Rather faced this pressure when Nixon resigned his office in August 1974. Ordered, as network colleague Daniel Schorr disclosed, to “go soft on Nixon” during on air post-speech summations, Rather lauded the “finest hour” of an impeached President implicated in a criminal conspiracy, whose televised nationwide remarks had “a touch of class and even majesty, showing Nixon’s respect and appreciation for the constitutional system that had functioned so magnificently” throughout the Watergate crisis.
Chief Congressional Correspondent Roger Mudd, Rather’s rival in vain for the coveted CBS Evening News Anchor role when icon Walter Cronkite retired, by contrast verbally tore into Nixon, who in “what I would have to think was not a very satisfactory speech took no responsibility whatsoever for the realities that brought him down.”
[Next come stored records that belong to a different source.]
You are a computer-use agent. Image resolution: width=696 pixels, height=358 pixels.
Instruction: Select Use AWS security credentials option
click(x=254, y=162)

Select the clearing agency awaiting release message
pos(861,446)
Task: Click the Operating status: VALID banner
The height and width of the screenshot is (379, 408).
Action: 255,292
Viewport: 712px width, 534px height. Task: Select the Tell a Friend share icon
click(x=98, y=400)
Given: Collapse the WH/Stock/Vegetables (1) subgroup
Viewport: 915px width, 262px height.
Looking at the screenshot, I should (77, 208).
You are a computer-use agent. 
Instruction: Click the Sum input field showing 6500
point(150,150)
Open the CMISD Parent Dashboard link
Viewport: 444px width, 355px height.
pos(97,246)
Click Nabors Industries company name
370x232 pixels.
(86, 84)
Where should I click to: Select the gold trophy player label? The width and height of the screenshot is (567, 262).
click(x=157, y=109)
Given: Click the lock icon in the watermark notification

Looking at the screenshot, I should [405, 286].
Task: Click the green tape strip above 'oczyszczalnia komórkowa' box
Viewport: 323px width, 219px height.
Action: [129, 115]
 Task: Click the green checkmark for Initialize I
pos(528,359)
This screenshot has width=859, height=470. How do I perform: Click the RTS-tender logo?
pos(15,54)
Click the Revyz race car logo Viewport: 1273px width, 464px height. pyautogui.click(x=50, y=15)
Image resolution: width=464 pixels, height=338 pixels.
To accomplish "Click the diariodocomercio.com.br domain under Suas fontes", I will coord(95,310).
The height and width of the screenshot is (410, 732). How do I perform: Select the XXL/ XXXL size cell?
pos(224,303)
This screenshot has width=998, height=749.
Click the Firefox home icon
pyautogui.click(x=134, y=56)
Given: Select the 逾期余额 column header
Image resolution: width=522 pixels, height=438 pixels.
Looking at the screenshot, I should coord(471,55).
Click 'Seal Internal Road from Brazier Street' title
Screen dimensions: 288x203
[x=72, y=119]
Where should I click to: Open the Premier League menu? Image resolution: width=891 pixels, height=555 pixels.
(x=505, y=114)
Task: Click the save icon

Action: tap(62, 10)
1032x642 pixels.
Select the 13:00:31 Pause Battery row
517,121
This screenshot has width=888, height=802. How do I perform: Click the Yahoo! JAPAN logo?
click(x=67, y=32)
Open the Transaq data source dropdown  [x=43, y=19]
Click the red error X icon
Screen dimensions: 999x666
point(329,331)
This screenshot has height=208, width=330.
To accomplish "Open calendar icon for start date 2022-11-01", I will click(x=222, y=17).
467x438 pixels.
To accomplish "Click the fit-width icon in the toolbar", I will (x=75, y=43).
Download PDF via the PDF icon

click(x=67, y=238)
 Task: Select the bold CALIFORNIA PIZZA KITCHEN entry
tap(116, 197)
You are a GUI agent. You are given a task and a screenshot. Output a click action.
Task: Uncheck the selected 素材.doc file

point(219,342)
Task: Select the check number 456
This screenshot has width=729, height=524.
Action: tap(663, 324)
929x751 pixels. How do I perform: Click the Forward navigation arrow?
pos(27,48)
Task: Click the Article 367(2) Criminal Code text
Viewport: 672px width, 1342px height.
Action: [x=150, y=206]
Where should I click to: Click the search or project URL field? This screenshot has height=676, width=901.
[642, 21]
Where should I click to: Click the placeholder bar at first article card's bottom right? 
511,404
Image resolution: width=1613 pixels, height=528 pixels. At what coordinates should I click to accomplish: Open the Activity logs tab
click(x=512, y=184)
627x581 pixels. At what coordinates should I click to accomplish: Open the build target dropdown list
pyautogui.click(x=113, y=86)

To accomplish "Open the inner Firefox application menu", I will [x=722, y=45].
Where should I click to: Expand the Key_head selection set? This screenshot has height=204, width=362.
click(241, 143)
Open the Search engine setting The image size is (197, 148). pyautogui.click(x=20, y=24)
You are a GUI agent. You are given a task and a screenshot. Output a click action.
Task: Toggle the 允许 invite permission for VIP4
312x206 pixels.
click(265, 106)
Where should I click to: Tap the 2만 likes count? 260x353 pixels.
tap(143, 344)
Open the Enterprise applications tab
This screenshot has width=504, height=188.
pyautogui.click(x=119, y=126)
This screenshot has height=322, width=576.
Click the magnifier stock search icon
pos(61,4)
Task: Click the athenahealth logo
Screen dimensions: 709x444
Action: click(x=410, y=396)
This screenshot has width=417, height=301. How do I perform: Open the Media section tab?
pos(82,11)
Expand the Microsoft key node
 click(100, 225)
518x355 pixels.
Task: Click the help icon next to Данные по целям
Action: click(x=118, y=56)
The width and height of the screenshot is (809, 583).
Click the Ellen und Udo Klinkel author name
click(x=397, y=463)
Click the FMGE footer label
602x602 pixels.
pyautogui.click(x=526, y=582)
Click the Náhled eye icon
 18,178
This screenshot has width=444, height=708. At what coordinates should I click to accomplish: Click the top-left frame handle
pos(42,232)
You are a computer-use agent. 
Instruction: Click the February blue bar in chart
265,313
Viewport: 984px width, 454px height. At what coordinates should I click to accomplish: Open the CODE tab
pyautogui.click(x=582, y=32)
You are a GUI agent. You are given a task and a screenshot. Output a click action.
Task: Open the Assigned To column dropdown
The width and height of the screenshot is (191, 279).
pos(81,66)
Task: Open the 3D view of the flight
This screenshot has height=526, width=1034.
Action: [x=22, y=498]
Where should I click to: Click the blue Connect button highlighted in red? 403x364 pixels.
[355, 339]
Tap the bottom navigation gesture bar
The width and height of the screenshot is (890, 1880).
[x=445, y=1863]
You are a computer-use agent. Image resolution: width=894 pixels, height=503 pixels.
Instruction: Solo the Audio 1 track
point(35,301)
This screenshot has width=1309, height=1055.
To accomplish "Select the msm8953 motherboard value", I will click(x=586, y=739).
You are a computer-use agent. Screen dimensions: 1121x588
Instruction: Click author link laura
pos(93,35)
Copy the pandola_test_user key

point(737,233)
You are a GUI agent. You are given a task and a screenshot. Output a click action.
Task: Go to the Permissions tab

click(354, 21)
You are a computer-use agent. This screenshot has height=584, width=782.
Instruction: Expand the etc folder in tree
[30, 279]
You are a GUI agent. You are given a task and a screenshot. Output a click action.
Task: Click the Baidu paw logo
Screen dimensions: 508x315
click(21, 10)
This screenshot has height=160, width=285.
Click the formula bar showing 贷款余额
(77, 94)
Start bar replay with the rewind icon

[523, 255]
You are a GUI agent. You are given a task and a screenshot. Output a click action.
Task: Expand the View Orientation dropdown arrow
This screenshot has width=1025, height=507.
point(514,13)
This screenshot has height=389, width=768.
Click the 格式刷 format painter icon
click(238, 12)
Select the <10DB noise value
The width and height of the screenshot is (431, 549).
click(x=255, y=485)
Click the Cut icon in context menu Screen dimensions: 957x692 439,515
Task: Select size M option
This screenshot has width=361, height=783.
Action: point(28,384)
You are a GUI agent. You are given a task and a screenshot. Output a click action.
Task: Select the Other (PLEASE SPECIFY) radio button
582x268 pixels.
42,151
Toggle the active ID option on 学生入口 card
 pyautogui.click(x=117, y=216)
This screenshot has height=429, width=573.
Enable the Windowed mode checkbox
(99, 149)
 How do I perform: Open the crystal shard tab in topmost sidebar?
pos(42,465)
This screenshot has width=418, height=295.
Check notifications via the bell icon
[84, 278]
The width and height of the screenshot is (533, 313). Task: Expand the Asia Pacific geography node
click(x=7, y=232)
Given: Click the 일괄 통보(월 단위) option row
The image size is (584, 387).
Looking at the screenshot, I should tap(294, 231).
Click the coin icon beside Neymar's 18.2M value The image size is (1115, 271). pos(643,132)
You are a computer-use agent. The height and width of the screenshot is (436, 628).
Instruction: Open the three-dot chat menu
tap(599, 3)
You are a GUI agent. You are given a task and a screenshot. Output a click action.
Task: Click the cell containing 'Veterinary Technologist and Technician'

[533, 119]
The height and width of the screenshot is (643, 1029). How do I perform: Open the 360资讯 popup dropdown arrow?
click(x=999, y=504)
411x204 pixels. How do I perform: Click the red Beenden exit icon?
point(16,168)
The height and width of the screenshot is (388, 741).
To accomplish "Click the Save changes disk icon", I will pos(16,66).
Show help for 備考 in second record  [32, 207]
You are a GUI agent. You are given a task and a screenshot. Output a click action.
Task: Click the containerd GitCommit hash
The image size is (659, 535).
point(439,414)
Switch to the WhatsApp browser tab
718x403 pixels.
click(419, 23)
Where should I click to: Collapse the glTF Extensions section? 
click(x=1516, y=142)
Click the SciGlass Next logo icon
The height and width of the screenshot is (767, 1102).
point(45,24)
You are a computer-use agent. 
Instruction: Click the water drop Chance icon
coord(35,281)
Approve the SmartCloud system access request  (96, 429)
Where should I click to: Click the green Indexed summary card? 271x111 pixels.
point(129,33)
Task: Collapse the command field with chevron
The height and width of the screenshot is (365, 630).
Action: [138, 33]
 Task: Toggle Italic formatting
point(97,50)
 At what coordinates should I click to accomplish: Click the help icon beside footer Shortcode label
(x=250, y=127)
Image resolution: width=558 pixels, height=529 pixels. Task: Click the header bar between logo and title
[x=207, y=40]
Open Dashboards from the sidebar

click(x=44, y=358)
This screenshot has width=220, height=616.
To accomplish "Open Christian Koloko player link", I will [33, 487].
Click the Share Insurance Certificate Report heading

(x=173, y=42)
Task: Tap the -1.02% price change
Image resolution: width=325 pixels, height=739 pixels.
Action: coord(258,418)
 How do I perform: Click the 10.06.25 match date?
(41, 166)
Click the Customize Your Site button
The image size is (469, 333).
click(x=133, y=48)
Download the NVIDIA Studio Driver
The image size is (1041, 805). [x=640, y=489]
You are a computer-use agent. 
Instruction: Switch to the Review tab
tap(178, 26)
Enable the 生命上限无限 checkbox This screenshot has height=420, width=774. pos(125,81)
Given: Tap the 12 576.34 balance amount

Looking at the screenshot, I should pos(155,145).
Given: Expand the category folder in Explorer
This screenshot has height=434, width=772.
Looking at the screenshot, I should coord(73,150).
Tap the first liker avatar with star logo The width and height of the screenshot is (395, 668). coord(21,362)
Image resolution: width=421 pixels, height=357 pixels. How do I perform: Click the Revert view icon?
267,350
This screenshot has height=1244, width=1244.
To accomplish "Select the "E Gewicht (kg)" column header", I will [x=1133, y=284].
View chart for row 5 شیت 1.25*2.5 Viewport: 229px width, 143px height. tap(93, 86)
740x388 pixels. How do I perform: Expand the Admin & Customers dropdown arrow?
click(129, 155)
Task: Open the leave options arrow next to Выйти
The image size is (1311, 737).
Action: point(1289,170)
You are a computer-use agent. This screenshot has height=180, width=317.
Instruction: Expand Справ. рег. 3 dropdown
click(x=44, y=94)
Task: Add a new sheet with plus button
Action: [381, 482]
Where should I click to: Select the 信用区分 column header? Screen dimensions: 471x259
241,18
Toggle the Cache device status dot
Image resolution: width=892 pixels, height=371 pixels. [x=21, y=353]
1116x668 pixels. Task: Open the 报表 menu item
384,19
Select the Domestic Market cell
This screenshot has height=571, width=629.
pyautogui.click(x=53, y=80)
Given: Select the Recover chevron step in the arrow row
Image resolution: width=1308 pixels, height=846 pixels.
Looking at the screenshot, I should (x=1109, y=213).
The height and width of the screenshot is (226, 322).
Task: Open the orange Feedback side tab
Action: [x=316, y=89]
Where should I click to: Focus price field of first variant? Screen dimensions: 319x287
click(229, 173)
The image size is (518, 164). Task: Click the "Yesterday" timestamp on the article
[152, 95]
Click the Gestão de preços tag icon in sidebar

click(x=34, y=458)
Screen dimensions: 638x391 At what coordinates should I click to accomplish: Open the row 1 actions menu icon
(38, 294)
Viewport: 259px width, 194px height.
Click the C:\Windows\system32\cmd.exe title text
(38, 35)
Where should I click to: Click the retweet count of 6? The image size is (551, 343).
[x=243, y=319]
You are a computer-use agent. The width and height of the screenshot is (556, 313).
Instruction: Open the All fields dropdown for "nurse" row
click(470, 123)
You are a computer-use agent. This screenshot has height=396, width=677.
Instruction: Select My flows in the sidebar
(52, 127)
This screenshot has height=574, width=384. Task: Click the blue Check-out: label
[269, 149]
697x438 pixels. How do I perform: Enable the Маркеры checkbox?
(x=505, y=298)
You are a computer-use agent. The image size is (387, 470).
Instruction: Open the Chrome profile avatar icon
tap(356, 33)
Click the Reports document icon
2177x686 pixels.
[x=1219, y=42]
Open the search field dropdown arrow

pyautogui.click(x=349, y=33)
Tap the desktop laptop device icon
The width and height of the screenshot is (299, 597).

Because “there was no accounting of how we got there and why he has to leave that oval room,” Mudd added, “the American public is left to conclude that it was craven politicians in the Congress who, after a year’s consideration of this matter, collapsed in their defense of the President and thereby forced him to resign.”
That primetime showing may explain why CBS anointed Rather as the sainted Cronkite’s successor while Mudd, well-respected in Washington, fled to NBC.
Rather’s current book refers to the 2003 Iraq War buildup to illustrate the pervasive nature of that “go soft” imperative.
“In times of strong patriotic fervor,” he writes, “asking a question can be spun as unpatriotic. And the Bush administration, with its allies in the conservative press, were not hesitant to hang a ‘bias’ sign on those seen as confrontational, or even skeptical of the story line the administration was putting out” in the aftermath of the 9/11 terrorist attacks. “It wasn’t overt but there was a feeling that we shouldn’t be making too many waves.”
President Trump’s Twitter assaults against his political opponents, our diversity and patriotic dissent likewise threaten democratic ideals that Rather holds dear.
“I wrote the book at a perilous time,” the author declared. “I’m mad about people in powerful positions exploiting our divisions. What I can do is remind people that more holds us together than separates us. I can try to spark a conversation in which we start listening to one another.” He urged that individuals should “reach out to ‘the other’” near home, at work, in school.
The book’s introduction states that such earnest expressions emerged from frequent night flight reflections throughout Rather’s career. Crossing woven threads became a metaphor for Rather’s air travels to and from our nation’s corners and through its heartland as he stared through the windows.
While the House Judiciary Committee’s impeachment inquiry and the ongoing criminal investigations by federal, state and local authorities seem well-suited to President Trump’s transgressions, those accountability measures rest on Rather’s faith in democracy. The nation is resilient, he reminds us.
Dignified and direct as he was in the Watergate glare forty-six years before, Dan Rather onstage at St. Joseph’s drove home that uplifting belief – a welcome tonic as one hundred concerned citizens seeking answers showed with their standing ovation.